Oncogene-related sequences in maize

The acutely oncogenic retroviruses are capable of rapidly inducing a variety of leukemias and sarcomas in appropriate animal hosts. The retroviral genes responsible for these transformations arose from sequences of the respective host. These transforming genes are termed "oncogenes" whereas their apparently normal, cellular counterparts are referred to as "proto-oncogenes". Proto-oncogenes are transcribed and translated in young, growing tissues and are considered essential for growth and differentiation (Pardee, A. B. et al., Cellular oncogenes, growth factors, and cellular growth control, pp. 21-29, 1985).

Oncogene related sequences (proto-oncogenes) have been reported in many vertebrate species as well as in several invertebrate (fruit fly and nematode) and lower plant species (yeast and slime mold). This report extends the species to have oncogene related sequences to include Zea mays.

Nuclei were isolated from 5 day old Oh43 maize seedlings as described by Luthe and Quatrano (Plant Physiol. 65:305, 1980). Lysis of nuclei and isolation of DNA was carried out according to Zimmer and Newton (Maize for Biol. Res., pp. 165-168, 1982). The DNA was digested overnight with 4 times excess of ApaI, HindIII, or EcoRI using the buffer system recommended by the manufacturer (Boehringer-Mannheim). Digested maize DNA was size fractionated on 0.8% agarose gels. To serve as positive controls, avian and human EcoRl digested DNA was run on each gel. DNA from the gels was blotted to nitrocellulose membranes (BioRad, 0.45 um) using standard Southern transfer procedures. Viral Kirstein ras oncogene (v-Ki-ras) and viral src oncogene (v-src) were used to probe the blots. Prehybridization and hybridization procedures were adapted from Wahl et al. (PNAS 76:3683, 1979). To increase the likelihood of hybridization of the probes to the maize DNA, 30% formamide was used instead of 50% formamide and the hybridization temperature was 37 C.
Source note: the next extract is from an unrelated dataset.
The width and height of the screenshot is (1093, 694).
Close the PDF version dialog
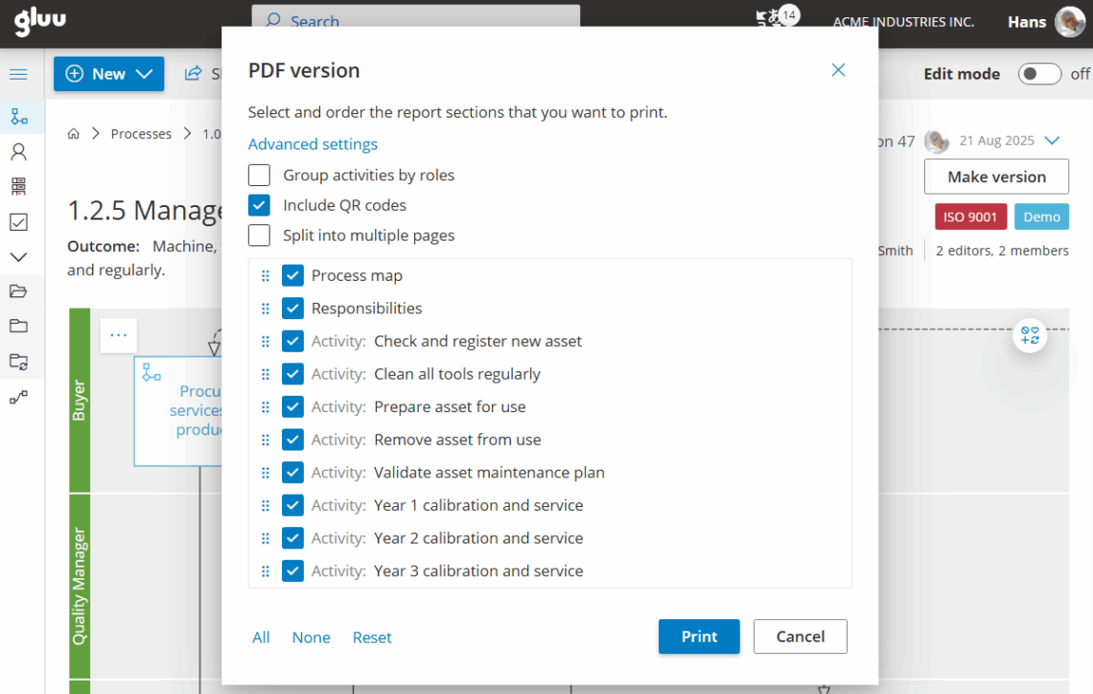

DNA from human and avian tissue that was used as a positive control produced hybridization patterns similar to those previously reported (McGarth, J. F., et al., Nature 304:501, 1983; Gibbs, C. P., et al., J. Virol. 53:19, 1985). Both oncogene probes detected homologous sequences in maize DNA. The blots probed with v-Ki-ras produced a complex hybridization pattern (at least 4 bands in each lane of digested maize DNA - ApaI, HindIII, and EcoRI). This suggests that there is more than one gene in maize homologous to v-Ki-ras. (It is unlikely that a single gene would have multiple ApaI, HindIII, and EcoRI restriction sites.) ApaI digested DNA showed 4 bands at approximately 7.5, 6.2, 4.3 and 2.6 kb. HindIII and EcoRI digested maize DNA had 4 bands between 4.3 and 1.0 kb. These results are similar to those reported from animal studies: vertebrate genomes contain several ras proto-oncogenes. The v-src hybridized blot had 1 prominent band in each lane of maize digested DNA: ApaI, 6.6kb; HindIII, 1.9 kb: and EcoRI, 2.8 kb. This suggests that the nuclear genome of maize contains a single sequence homologous to v-src. From hybridization conditions, it was determined that these maize sequences have at least 70% homology to the viral oncogene probes (Howley, P M., et al., J. Biol. Chem. 254:4876, 1979).